Images de ma vie

Quand le compositeur interprète s'expose en 24X36, s'exprime
en ektas, combine un récital d'images pour expliquer que la
photo est à l'instar de la chanson un art de consoler, d'aimer
et d'exulter.
Dans Images de ma vie , Aznavour ouvre au public ses albums
de photographies. Les tirages sépia de femmes et d'hommes
au maintien guindé et à l'oeil brillant cèdent peu à peu la place
aux instantanés plus spontanés d'une vie familiale et
professionnelle captée depuis les coulisses par l'oeil ami, l'oeil
complice qui fait valser les sourires et sublime le bonheur
d'être ensemble.
Les photos parlent. Les marges rédigées de l'album passent au
révélateur l'idée que Aznavour se fait de son métier, l'homme
qu'il est dans la vie. Elles disent une manière de voir qui est
une manière de vivre : un éloge de l'audace et de l'attendrissement.

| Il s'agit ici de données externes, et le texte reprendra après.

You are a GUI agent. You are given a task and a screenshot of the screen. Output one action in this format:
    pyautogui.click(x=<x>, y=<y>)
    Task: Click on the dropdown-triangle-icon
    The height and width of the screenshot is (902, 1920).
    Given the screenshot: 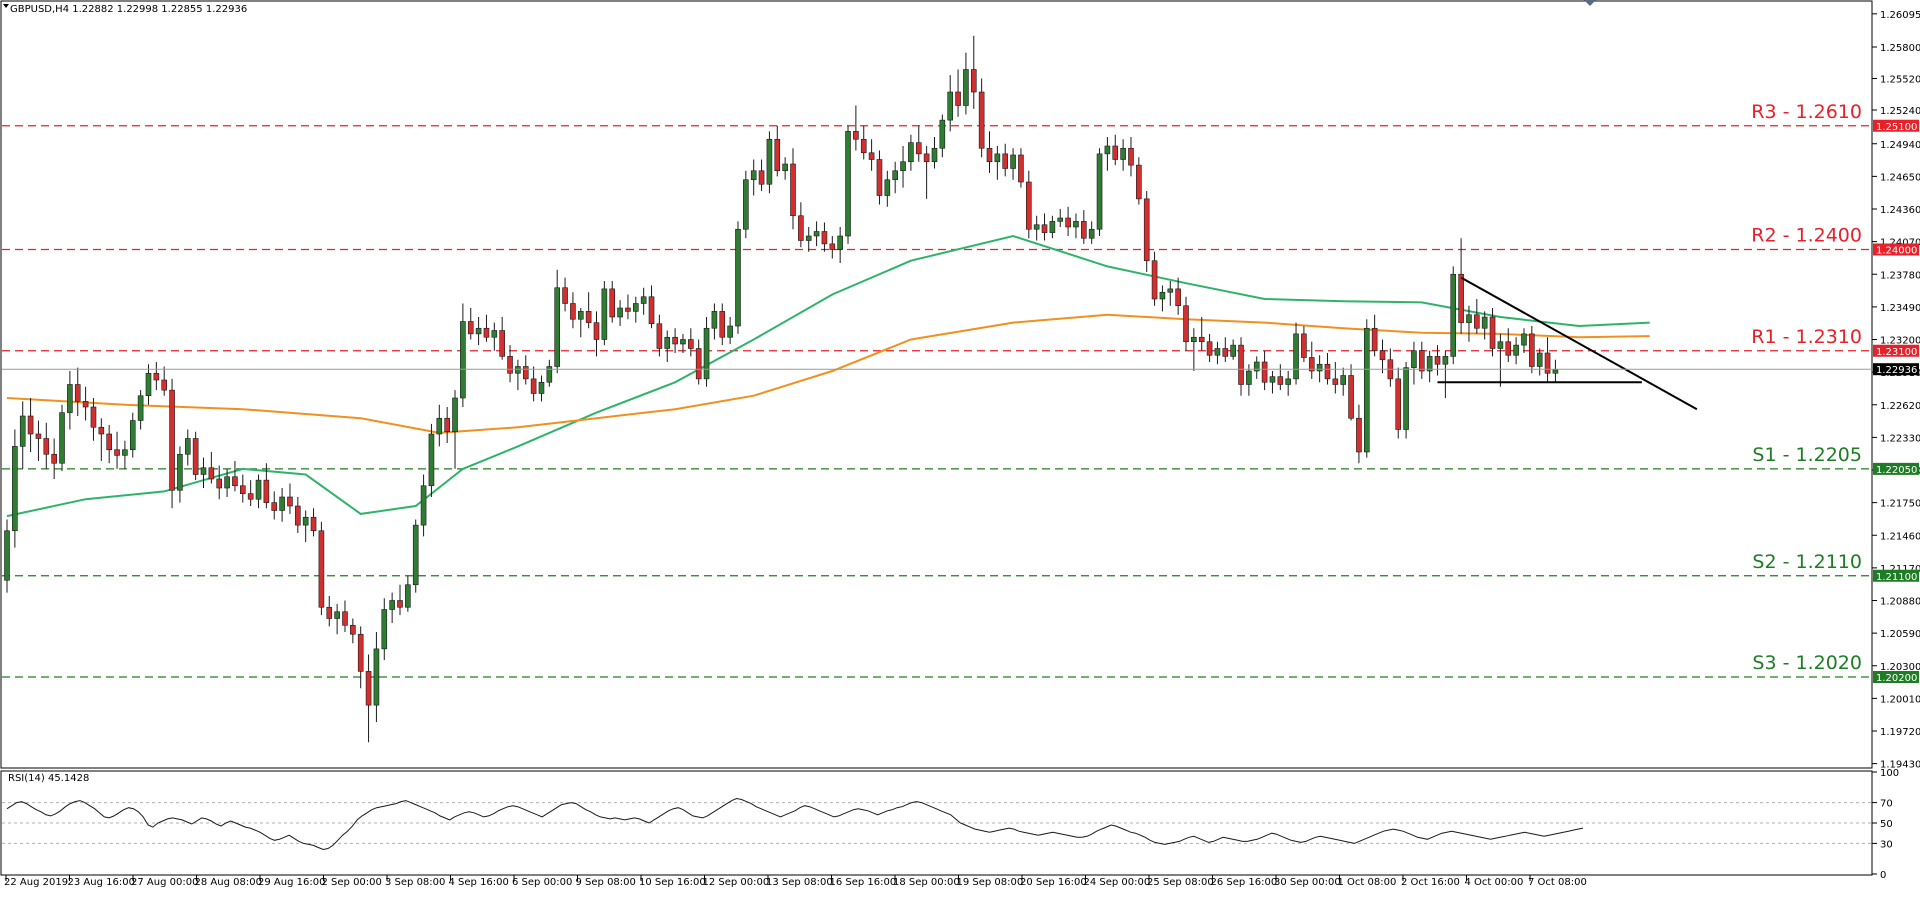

Les photos de Charles Aznavour, ce sont les photos prises de lui
mais aussi celles qu'il a prises des autres. Il faut observer les
regards, pétillants, intenses, ils en disent long sur celui qui
photographie. Ils sont le conducteur secret de cet album
qui enchaîne sagement les époques avant de se clore sur une
magnifique série de portraits de la femme de l'artiste, de ses
enfants et de ses petits-enfants. Cet homme si secret quand il
s'agit de parler de la famille qu'il a fondée proclame en photos
un hymne sans parole à cette puissance de vie et d'amour qu'est
un couple et ses enfants. Ici, le ton est presque grave et l'on
retrouve par endroits le hiératisme des tout premiers portraits
de famille : une façon pour ce rejeton d'une race décimée par
un génocide, et que la raison d'État ne programmait pas
vraiment pour naître, de chanter l'espoir.